*TASK BRIEF*:
Lines to restate from the data below: from the one containing "You are a computer-use" to the one containing "Instruction: Submit the Part B answer", both included. Give them again exactly, and only them.

*EXCERPTED RECORDS*:
= = =
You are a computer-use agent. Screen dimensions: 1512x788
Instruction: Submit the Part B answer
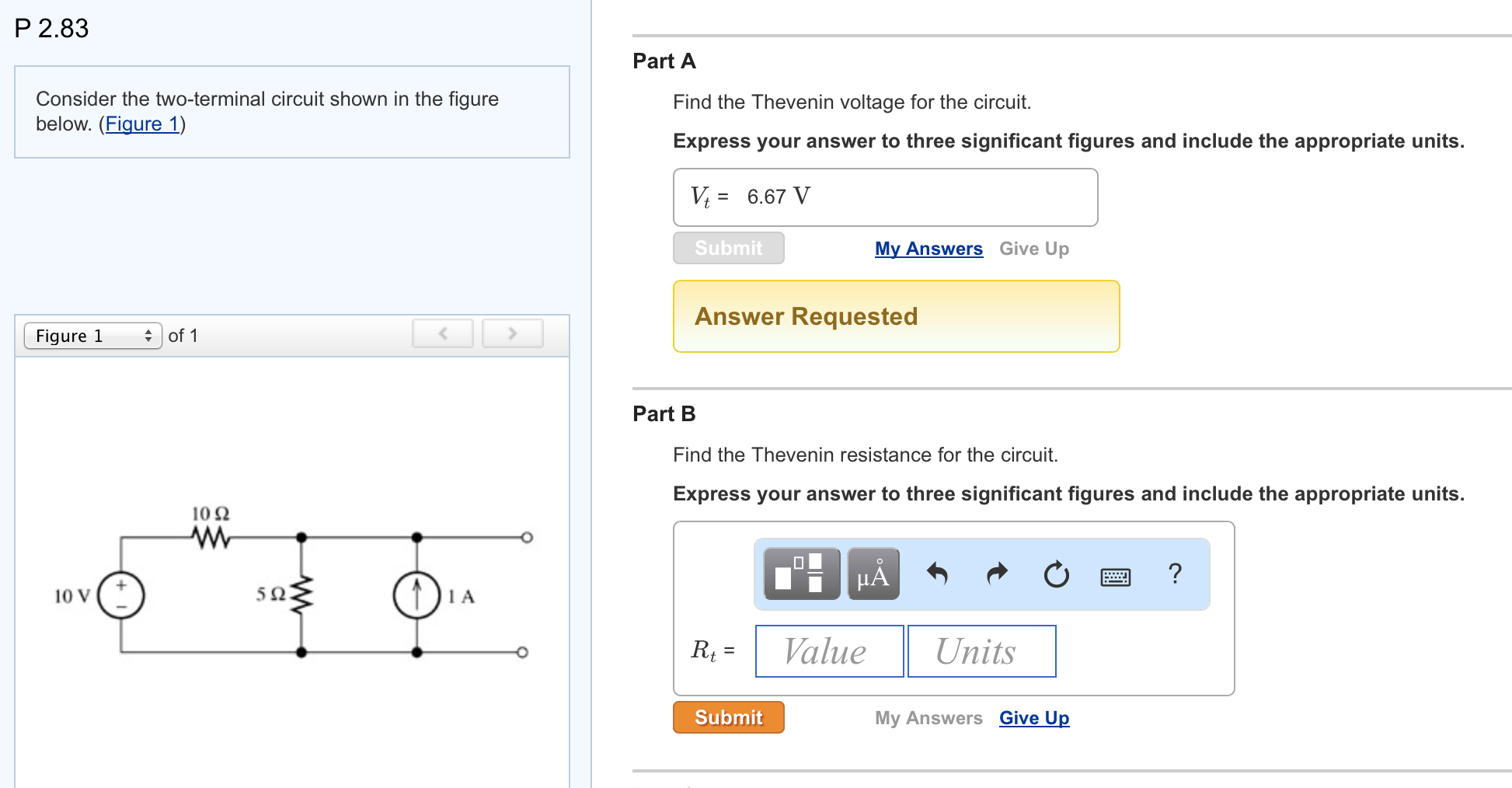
= = =
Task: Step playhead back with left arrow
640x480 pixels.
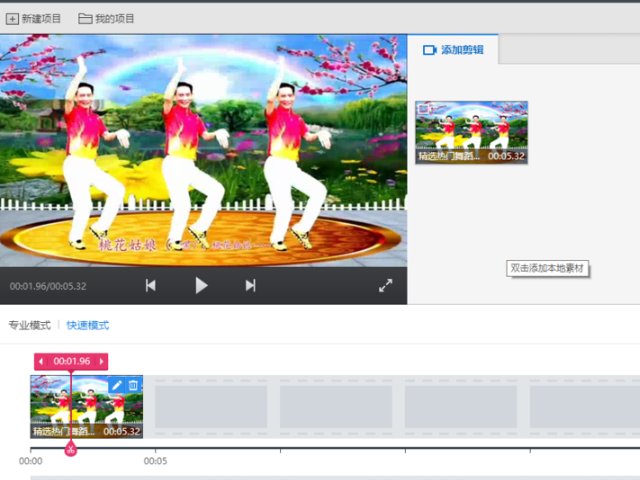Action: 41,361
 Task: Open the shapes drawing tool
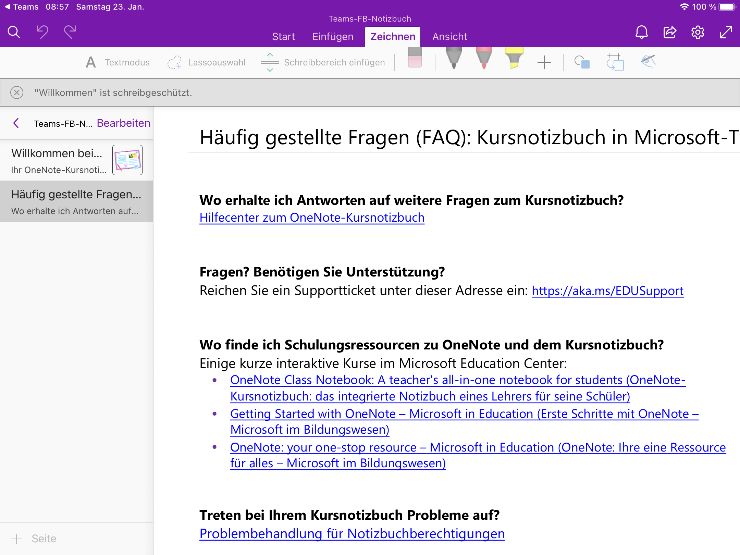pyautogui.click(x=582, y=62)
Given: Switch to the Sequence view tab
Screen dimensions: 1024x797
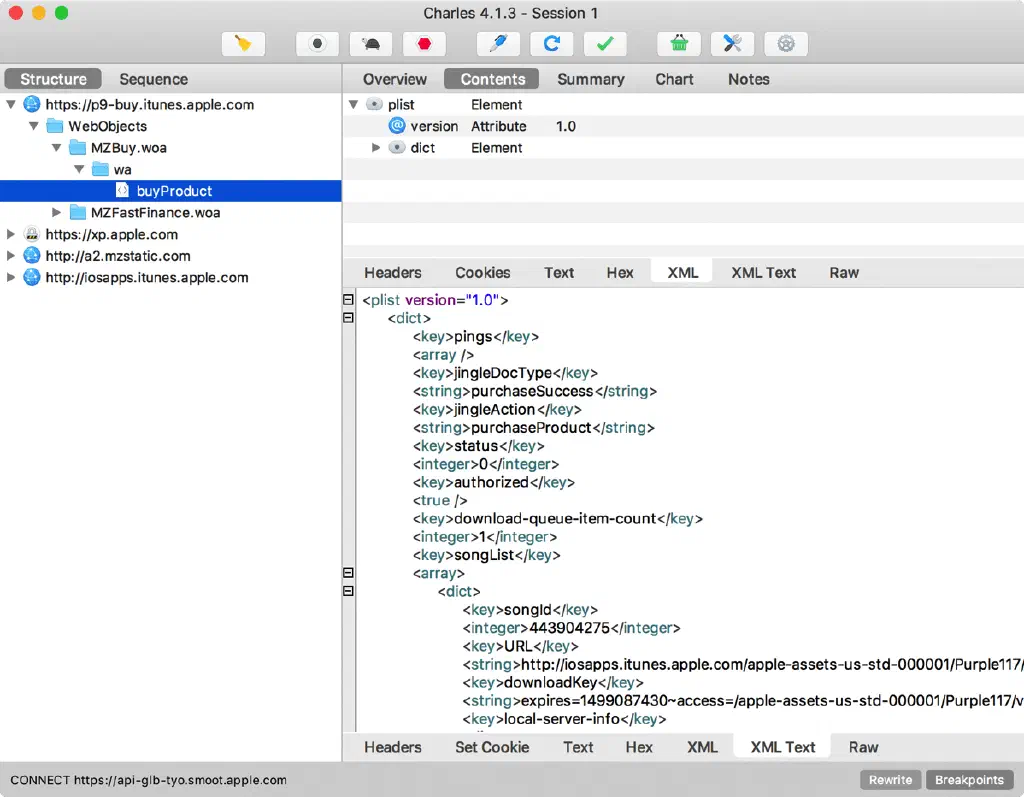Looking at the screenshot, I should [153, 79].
= = =
*WRITTEN REPLY*:
You are a computer-use agent. Screen dimensions: 1512x788
Instruction: Submit the Part B answer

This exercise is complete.